One of the many protests against council cuts in Nottinghamshire. Photo: Ali Tezik
One of the many protests against council cuts in Nottinghamshire. Photo: Ali Tezik

We won’t pay for crisis – no cuts, closures or job losses!

Jean Thorpe, Nottingham City UNISON (personal capacity)

Labour-run Nottingham City Council has issued a section 114 notice. This means that spending deemed ‘unnecessary’ by the Council Chief Finance Officer will cease. This will continue for at least 21 days and, within this timeframe, the City Council is required to hold a full council meeting to consider the position they are in. All services are potentially at risk. Even though the council is still legally required to deliver services to vulnerable people – including child and adult social care and for homeless people – any service could face cuts.

This is terrible news for the workforce and for our local communities. Council staff are in no way to blame for this crisis. Council unions do not have details of any proposed job losses or service cuts yet, but all cuts and other attacks should be opposed. We have already heard of possible losses running to hundreds of jobs.

The position that the city council now finds itself in is primarily a result of government underfunding since 2010 and earlier. It also includes losses from the council’s failed commercialisation strategy. Amongst other things, the city council set up its own energy company Robin Hood Energy (see ‘Nottingham City Council: The (mis)adventures of Robin Hood Energy’ at socialistparty.org.uk). When the company collapsed in 2020, the city council lost up to £38 million and 230 jobs were lost. Further difficulties emerged in 2021 when it was discovered that the council had used £40 million from the Housing Revenue Account (money that was intended for council house repairs and improvements) on its general funds. A total of over £51 million had to be paid back.

In 2020, the city council decided to invest £17 million in a private sector regeneration of Broadmarsh Shopping Centre. When the owner Intu went into liquidation, the council had to take on responsibility for regeneration. The area remains a building site and the issue of how it will be redeveloped is still unresolved.

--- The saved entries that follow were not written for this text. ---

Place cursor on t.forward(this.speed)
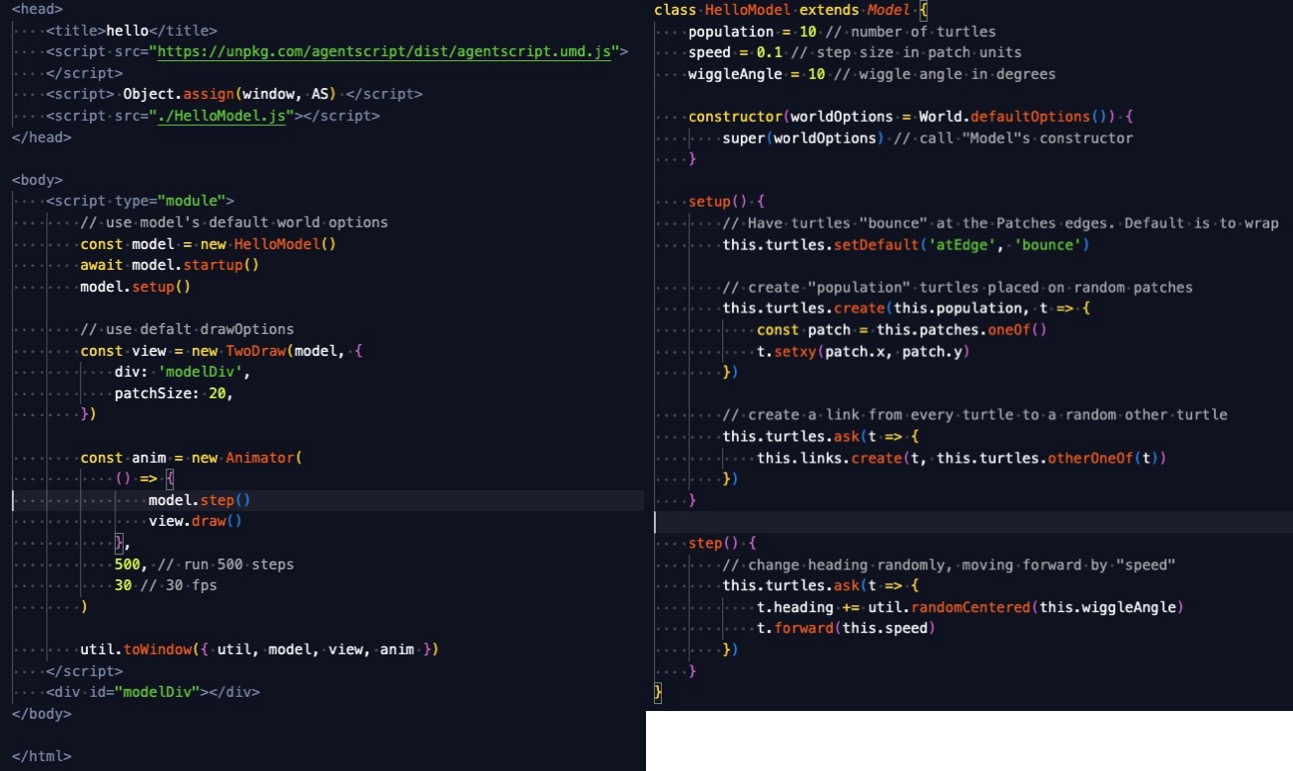1293x771 pixels. point(845,628)
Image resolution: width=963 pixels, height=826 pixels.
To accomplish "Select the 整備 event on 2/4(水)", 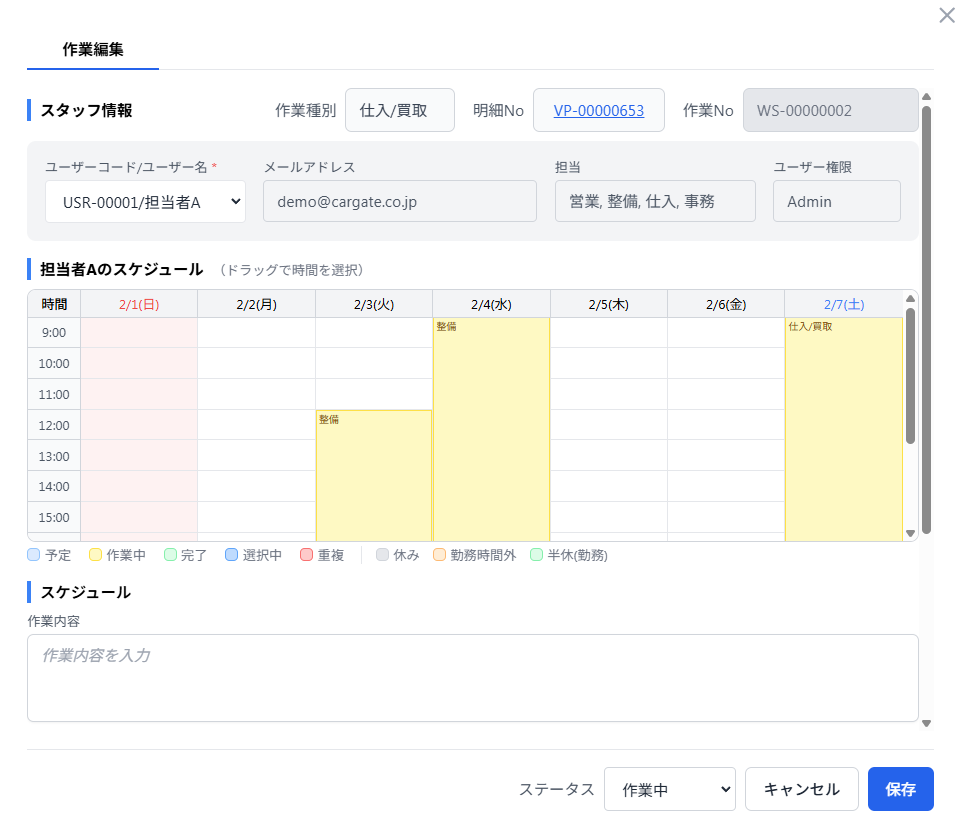I will tap(491, 430).
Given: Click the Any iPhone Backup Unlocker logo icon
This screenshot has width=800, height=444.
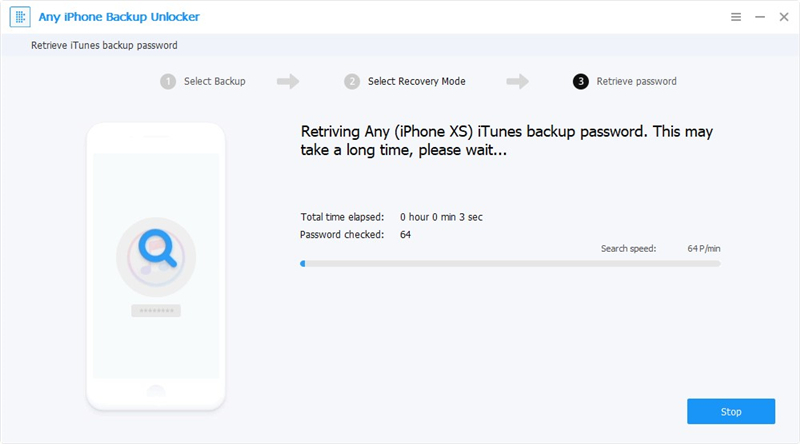Looking at the screenshot, I should tap(20, 17).
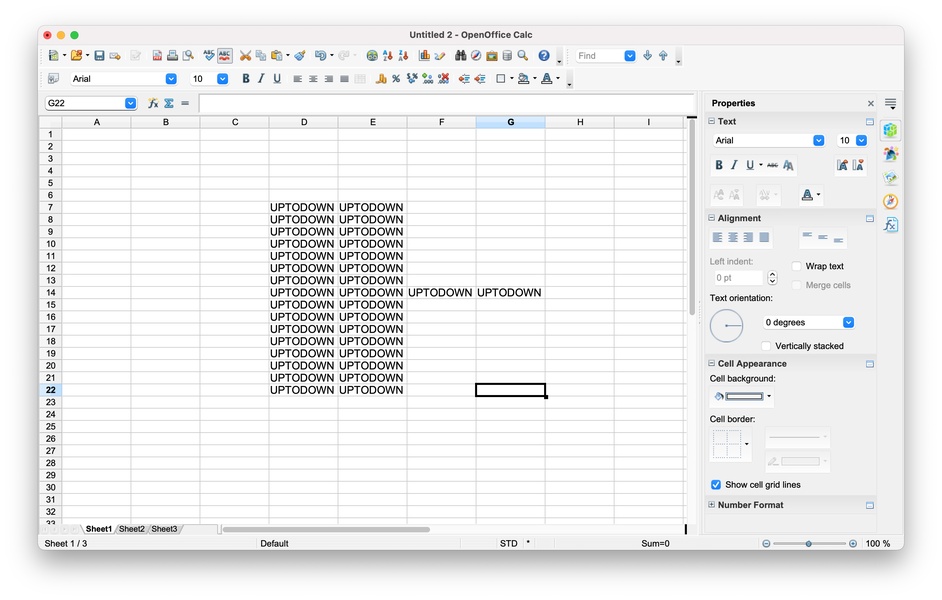Open the Insert Chart tool
Image resolution: width=942 pixels, height=600 pixels.
click(425, 56)
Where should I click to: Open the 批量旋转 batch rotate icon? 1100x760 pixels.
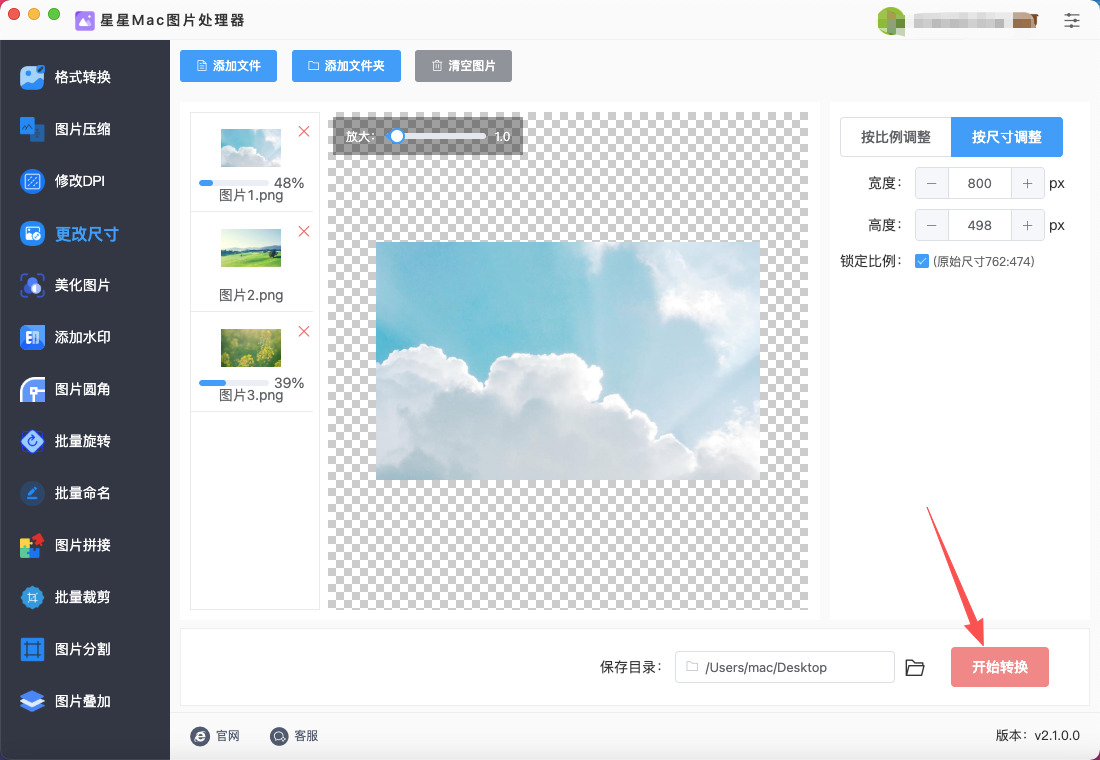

The council, together with other underfunded councils, should have mounted campaigns to keep the needed money, particularly after the government changed funding arrangements for councils in 2013. They reduced the direct funding from central government (known as the Revenue Support Grant) and replaced it with allowing councils to keep more of the council tax and business rates that they collect. Poorer areas raise less from these local taxes and therefore funding decreased significantly. 80% of properties in Nottingham are in council tax bands A and B (the lowest) and the council says that it gets £100 million less from central government than it did a decade ago.

Passing on the cuts

Unfortunately, so far, the city council has failed to mount a fight against this underfunding. Passing on the cuts has just invited further cuts from the Tory government. A public campaign by the council could have, and could still be, developed mobilising the workforce, trade unions, local communities and appealing to other councils, many of whom are not far off issuing section 114 notices themselves.

In the meantime, a huge response is needed by council trade unions and the trade union movement locally, going out into communities to mobilise a campaign against any cuts, for proper funding for council services and demanding councillors vote against any cuts demanded by unelected commissioners if the government imposes them.

Labour nationally, likely to lead the next government, should commit to reverse the collapse in services faced by so many councils. If, as expected, a Starmer government refuses, this highlights again the urgent need for a new workers’ party that would.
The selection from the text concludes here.